Toblerone Cupcakes

IMG_2580Hello friends. Firstly, apologies for the slight hiatus last week – I was off sunning myself (ok, and getting a bit rained on) in Barcelona – but now I’m back and already getting ready for Christmas. Forty days people.

The one thing that makes its way into mine and my brother’s stockings every year, without fail, is a box of Toblerone minis from my Grandma; the subsequent trading of (my) white chocolate ones for (his) dark has become something of a ritual. So, when I spotted this recipe for Toblerone cupcakes in the Primrose Bakery’s new Christmas book, it practically sang carols to me. These are a little taste of a Bailey family Christmas, in November — though, to be honest, they wouldn’t go amiss any time of year.


220g margarine or unsalted butter, softened
250g soft light brown sugar
3 eggs
1 teaspoon vanilla extract
150g self raising flour
100g cocoa powder
120ml milk

100g milk chocolate
100g unsalted butter, softened
500g icing sugar
50ml milk

Three 100g Toblerone bars, broken into pieces

Makes 18.




Preheat the oven to 160°C fan and line two cupcake trays with 18 cases.

Cream together the butter/margarine and sugar until light and fluffy. In a separate bowl or mug, beat the eggs and vanilla essence together with a fork.

To help stop the batter curdling when you add the liquid, get your eggs and butter/fat the same temperature: if you’re using softened butter, bring your eggs to room temperature, too; if you’re using margarine that doesn’t need to be softened, keep them in the fridge. Weigh out your cocoa powder and flour and mix them together before you add the egg, just in case it does begin to curdle.

Add the egg and vanilla mixture a bit at a time, allowing it to fully incorporate before adding the next. If it does start to separate, throw in a tablespoon of the dry ingredients to bring it back together.

Once all the egg is mixed in, add the remaining cocoa powder and flour and beat. Lastly, add the milk and mix until smooth. Divide equally between the cupcake cases to about three quarters full.

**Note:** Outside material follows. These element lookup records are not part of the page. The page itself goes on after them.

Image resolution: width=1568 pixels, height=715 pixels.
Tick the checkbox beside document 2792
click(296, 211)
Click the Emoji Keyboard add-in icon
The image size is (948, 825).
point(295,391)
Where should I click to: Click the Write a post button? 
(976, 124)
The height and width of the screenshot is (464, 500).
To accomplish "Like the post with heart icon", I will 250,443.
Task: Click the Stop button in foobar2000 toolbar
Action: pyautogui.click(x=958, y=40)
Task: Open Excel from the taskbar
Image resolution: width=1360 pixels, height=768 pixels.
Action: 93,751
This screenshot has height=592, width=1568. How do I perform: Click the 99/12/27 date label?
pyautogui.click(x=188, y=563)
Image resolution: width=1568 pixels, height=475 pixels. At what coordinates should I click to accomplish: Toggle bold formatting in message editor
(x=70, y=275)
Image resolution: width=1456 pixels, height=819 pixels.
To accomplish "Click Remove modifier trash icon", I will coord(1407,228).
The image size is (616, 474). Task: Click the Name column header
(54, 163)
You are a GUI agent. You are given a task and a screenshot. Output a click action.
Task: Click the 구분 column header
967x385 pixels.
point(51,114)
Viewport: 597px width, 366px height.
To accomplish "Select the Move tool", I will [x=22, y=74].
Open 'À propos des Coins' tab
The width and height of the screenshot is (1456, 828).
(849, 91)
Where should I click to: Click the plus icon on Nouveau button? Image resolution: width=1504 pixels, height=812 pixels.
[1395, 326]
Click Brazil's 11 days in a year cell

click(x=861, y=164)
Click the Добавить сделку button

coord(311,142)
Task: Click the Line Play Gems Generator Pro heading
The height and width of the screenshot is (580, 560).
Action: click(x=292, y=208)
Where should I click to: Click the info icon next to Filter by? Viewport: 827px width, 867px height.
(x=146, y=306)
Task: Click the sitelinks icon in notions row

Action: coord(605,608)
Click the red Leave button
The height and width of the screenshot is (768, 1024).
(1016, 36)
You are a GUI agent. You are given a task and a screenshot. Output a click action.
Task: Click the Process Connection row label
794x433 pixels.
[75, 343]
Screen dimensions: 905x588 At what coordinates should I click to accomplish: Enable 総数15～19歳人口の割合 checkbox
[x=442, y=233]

Press a piece of Toblerone into the top of each one — try not to go right down to the bottom, it doesn’t matter if they poke out the top a bit — and bake for 20 minutes, or until a knife inserted in the side (around the piece of chocolate!) comes out clean. Leave to cool on a rack.

To make the icing, melt the chocolate in a bowl in the microwave or over a bain-marie and set aside to cool.

Using a handheld electric beater or a standalone mixer, cream the butter until smooth, then add the icing sugar a bit at a time until well combined and fluffy. Lastly, mix in the milk and melted chocolate.

I piped the icing onto these cakes using a closed-star Wilton 2D nozzle, to give a more ruffled swirl — unlike the straighter ones produced by the open-star 1M that I used for my Coffee & Biscoff Cupcakes. For the finishing touch, pop a second piece of Toblerone on top of each one.

You could easily make these with any kind of chocolate you fancy, though something “meaty” that won’t completely disappear when baked would work best – I’m thinking Mars Bar or Crunchie.